RGB Depth alignment¶

This example shows usage of RGB depth alignment. Since OAK-D has a color and a pair of stereo cameras, you can align depth map to the color frame on top of that to get RGB depth.

In this example, rgb and depth aren’t perfectly in sync. For that, you would need to add Software syncing, which has been added to the demo here, where RGB and depth frames have sub-ms delay.

By default, the depth map will get scaled to match the resolution of the camera sensor we want to align to. In other words, if depth is aligned to the 1080P color sensor, StereoDepth will upscale depth to 1080P as well. Depth scaling can be avoided by configuring StereoDepth’s stereo.setOutputSize(width, height).

To align depth with higher resolution color stream (eg. 12MP), you need to limit the resolution of the depth map. You can do that with stereo.setOutputSize(w,h). Code example here.

Host alignment¶

StereoDepth node aligns depth map to selected sensor (in this case, color sensor), on the OAK device itself. One can also do the same on the host side. We have developed a simple demo script here.

Demo¶

https://user-images.githubusercontent.com/18037362/151351377-a5752fbe-3b8b-4985-b8d1-d5f8a7d5a868.png

Setup¶

Please run the install script to download all required dependencies.
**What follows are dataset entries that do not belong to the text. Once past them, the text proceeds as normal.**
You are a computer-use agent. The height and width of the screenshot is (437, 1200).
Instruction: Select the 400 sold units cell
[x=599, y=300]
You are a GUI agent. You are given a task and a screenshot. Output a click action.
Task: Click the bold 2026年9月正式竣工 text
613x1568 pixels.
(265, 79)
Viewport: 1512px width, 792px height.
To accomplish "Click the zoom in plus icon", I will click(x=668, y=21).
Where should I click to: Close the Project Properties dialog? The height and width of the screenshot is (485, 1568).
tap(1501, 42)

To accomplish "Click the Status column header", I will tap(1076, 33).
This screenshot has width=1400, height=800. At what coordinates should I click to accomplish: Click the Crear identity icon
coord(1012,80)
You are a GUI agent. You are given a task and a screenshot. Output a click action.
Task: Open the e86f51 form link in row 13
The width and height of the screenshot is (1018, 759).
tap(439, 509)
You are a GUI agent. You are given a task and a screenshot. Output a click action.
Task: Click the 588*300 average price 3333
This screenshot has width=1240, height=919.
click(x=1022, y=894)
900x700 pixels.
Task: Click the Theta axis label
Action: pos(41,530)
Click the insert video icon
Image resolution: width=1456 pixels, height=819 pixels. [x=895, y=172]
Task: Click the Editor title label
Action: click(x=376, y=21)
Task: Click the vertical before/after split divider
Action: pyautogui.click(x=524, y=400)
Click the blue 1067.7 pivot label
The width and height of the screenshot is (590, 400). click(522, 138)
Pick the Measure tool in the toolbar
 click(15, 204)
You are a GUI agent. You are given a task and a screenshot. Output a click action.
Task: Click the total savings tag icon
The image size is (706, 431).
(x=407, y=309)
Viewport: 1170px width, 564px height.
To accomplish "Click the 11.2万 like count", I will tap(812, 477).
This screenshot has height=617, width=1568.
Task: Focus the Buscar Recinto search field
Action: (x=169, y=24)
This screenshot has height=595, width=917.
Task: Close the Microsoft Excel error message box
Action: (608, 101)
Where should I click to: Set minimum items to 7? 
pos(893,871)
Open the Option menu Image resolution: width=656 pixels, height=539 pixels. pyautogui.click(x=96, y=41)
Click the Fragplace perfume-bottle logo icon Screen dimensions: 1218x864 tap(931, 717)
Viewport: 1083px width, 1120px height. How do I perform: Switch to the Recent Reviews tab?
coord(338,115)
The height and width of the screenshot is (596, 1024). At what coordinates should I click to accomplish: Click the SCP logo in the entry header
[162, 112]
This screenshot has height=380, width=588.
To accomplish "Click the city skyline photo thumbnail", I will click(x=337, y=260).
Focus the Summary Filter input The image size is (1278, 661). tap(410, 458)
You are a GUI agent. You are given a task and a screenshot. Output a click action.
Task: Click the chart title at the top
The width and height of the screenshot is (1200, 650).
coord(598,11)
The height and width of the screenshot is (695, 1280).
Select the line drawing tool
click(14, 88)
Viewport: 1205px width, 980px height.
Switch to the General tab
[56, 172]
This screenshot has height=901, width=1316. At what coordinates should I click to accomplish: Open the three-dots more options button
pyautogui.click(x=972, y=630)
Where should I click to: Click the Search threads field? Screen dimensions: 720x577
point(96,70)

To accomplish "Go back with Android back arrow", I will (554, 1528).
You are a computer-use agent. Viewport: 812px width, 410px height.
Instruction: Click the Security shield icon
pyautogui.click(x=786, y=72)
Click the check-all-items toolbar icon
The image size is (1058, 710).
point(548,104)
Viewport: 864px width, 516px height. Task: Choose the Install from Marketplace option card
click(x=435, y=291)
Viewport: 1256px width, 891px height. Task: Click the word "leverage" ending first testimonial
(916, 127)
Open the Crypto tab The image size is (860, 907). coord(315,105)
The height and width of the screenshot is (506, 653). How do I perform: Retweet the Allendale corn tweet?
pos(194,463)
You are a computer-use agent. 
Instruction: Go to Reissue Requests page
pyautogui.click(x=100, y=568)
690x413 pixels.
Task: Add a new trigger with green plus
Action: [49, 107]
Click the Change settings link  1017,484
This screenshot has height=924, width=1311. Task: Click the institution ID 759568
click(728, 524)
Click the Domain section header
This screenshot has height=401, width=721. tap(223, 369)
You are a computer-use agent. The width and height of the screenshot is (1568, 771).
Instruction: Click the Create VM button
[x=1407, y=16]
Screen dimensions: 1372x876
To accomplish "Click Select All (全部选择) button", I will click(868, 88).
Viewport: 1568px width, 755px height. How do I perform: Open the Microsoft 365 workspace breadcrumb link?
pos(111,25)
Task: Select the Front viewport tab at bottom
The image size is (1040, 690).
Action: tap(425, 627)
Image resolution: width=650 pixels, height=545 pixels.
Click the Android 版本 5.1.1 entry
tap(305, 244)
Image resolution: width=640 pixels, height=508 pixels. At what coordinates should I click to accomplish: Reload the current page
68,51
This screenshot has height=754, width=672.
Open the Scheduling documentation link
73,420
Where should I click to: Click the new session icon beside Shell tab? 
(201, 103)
Please note that this script must be ran from git context, so you have to download the depthai-python repository first and then run the script

git clone https://github.com/luxonis/depthai-python.git
cd depthai-python/examples
python3 install_requirements.py

For additional information, please follow installation guide

Source code¶

Also available on GitHub

#!/usr/bin/env python3

import cv2
import numpy as np
import depthai as dai
import argparse

# Weights to use when blending depth/rgb image (should equal 1.0)
rgbWeight = 0.4
depthWeight = 0.6

parser = argparse.ArgumentParser()
parser.add_argument('-alpha', type=float, default=None, help="Alpha scaling parameter to increase float. [0,1] valid interval.")
args = parser.parse_args()
alpha = args.alpha

def updateBlendWeights(percent_rgb):
    """
    Update the rgb and depth weights used to blend depth/rgb image

    @param[in] percent_rgb The rgb weight expressed as a percentage (0..100)
    """
    global depthWeight
    global rgbWeight
    rgbWeight = float(percent_rgb)/100.0
    depthWeight = 1.0 - rgbWeight


fps = 30
# The disparity is computed at this resolution, then upscaled to RGB resolution
monoResolution = dai.MonoCameraProperties.SensorResolution.THE_720_P

# Create pipeline
pipeline = dai.Pipeline()
device = dai.Device()
queueNames = []

# Define sources and outputs
camRgb = pipeline.create(dai.node.Camera)
left = pipeline.create(dai.node.MonoCamera)
right = pipeline.create(dai.node.MonoCamera)
stereo = pipeline.create(dai.node.StereoDepth)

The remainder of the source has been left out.